Le marché de seconde main est en forte croissance

Avec l’acquisition de Watchfinder (au Royaume-Uni) par Richemont au premier trimestre 2018, le marché de seconde main certifié par les marques (certified pre-owned, CPO) a gagné du terrain. Fondé en 2002, Watchfinder est le premier détaillant de montres d’occasion au Royaume-Uni. Son offre en ligne comprend actuellement plus de 4000 montres d’occasion fabriquées par près de 60 marques. En plus de son offre en ligne, la société possède également sept boutiques ainsi qu’un centre de service certifié au Royaume-Uni. WatchBox (fondé en 2012) est le numéro un aux Etats-Unis.

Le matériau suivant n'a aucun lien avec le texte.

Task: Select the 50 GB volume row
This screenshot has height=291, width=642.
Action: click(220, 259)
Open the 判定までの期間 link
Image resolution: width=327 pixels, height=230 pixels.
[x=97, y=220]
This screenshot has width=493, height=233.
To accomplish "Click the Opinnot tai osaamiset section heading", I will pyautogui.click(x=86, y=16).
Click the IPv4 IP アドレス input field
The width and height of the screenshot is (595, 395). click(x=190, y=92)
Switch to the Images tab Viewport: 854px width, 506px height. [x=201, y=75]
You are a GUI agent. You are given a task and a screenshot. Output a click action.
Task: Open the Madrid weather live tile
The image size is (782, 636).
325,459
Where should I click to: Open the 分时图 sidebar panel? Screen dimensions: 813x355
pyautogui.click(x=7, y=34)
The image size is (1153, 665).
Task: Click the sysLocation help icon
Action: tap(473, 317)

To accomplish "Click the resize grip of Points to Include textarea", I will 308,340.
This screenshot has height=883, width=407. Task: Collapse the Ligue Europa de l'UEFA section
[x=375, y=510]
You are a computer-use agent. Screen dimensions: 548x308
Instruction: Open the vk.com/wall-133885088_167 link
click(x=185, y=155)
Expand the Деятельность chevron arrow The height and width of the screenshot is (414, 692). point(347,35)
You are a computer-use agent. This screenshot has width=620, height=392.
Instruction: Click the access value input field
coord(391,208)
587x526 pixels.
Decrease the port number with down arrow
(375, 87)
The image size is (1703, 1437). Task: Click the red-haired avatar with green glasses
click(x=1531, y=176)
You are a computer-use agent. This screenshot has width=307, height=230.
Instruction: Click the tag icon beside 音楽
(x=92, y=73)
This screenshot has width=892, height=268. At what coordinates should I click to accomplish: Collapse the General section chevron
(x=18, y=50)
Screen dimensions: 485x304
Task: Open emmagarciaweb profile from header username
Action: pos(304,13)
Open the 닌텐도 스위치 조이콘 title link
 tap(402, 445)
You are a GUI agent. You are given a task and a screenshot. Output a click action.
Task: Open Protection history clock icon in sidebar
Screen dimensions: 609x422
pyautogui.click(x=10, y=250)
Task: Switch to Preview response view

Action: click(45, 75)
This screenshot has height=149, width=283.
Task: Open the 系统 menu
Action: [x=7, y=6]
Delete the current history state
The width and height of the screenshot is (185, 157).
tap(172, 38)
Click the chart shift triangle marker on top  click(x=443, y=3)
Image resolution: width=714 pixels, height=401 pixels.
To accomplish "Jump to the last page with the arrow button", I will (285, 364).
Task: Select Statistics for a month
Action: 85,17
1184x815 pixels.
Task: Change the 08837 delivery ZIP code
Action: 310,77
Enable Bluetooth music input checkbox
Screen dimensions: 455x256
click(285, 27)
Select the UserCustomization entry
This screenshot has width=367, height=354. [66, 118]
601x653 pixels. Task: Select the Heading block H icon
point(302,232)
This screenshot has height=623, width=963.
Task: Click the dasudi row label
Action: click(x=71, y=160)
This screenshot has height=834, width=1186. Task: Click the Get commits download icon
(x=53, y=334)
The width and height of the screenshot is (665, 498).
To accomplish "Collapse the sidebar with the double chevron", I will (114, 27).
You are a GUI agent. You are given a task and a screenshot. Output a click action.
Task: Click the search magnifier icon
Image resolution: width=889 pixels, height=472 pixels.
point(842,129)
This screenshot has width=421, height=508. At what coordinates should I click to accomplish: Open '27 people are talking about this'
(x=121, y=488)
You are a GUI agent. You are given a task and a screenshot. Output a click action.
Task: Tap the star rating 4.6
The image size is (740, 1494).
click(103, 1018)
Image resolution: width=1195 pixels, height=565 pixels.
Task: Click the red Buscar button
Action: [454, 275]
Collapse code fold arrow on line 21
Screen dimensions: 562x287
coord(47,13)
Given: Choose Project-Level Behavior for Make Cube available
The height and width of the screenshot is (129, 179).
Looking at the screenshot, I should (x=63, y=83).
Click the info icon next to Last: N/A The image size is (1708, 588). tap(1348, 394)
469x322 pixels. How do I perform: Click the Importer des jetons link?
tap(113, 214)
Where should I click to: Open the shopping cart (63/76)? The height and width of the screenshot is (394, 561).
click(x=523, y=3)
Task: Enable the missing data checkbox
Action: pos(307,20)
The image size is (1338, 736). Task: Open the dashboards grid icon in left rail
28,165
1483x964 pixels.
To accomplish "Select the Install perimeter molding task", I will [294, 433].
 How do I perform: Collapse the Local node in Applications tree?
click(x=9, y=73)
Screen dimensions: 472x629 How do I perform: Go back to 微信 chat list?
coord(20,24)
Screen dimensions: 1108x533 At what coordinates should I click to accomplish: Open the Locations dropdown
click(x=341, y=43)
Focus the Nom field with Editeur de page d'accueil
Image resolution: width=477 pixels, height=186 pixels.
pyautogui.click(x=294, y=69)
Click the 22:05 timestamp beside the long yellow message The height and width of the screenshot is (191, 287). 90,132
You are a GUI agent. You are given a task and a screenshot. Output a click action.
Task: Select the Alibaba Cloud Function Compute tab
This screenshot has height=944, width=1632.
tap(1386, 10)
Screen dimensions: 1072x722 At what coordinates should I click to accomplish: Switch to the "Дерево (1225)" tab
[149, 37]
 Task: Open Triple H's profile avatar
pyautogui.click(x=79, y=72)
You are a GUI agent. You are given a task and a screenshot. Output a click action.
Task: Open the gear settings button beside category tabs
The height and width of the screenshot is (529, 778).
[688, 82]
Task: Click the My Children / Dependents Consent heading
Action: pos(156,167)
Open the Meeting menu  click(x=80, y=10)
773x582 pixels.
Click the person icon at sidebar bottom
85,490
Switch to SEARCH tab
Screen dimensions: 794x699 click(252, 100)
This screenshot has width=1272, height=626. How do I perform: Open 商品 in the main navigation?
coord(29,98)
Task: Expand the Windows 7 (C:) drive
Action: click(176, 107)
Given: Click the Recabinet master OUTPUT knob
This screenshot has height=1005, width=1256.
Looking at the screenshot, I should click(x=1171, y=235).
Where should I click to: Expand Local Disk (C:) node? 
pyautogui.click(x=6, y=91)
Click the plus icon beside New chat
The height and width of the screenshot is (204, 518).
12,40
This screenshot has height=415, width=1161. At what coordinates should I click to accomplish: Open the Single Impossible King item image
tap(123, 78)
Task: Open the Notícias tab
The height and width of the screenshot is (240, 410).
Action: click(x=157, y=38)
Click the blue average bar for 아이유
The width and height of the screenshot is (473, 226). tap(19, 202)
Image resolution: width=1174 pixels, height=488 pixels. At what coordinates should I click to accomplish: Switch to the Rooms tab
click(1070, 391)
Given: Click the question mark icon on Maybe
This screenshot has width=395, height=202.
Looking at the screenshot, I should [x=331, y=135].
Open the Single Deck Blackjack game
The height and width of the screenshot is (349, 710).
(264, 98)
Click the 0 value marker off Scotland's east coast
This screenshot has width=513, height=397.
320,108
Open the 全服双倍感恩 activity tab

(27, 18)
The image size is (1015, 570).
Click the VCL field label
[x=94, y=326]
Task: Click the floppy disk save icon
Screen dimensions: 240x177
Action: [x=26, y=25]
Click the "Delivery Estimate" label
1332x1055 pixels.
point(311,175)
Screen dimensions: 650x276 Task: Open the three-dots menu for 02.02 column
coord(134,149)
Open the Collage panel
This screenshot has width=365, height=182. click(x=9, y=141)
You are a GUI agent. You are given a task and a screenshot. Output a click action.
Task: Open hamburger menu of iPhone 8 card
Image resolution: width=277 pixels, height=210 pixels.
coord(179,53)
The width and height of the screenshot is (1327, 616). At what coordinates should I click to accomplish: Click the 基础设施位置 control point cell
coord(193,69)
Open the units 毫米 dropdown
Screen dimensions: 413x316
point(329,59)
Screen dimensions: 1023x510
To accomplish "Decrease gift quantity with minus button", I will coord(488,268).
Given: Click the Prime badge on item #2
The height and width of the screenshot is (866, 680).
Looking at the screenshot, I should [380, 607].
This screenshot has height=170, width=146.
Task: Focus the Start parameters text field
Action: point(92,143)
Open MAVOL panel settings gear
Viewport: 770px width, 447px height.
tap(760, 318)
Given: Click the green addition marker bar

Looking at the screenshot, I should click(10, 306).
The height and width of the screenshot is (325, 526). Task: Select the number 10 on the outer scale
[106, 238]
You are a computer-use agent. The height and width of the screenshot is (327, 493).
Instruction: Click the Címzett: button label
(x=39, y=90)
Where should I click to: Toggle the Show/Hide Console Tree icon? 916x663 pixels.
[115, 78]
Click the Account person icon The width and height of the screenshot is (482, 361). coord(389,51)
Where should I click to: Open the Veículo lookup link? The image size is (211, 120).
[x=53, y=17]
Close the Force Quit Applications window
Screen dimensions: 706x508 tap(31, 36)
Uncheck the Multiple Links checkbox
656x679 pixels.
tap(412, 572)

Le leader américain de la vente de montres au détail Tourneau (aujourd’hui propriété de Bucherer) occupe également une position forte sur le marché du CPO. Bob’s Watches (actif depuis 1999) est un spécialiste américain des montres Rolex d’occasion. En Europe, la société Chronext (fondée en 2013) est également active dans le segment CPO, bien qu’elle n’y réalise qu’un tiers de son chiffre d’affaires (les 65% restants sont constitués de montres neuves). Au cours des dernières années, le marché du CPO a connu une croissance de 30% par an et nous considérons qu’il s’agit d’un segment en forte croissance, surtout en ligne, qui commence à peine à se développer.

René Weber est analyste à la Banque Vontobel.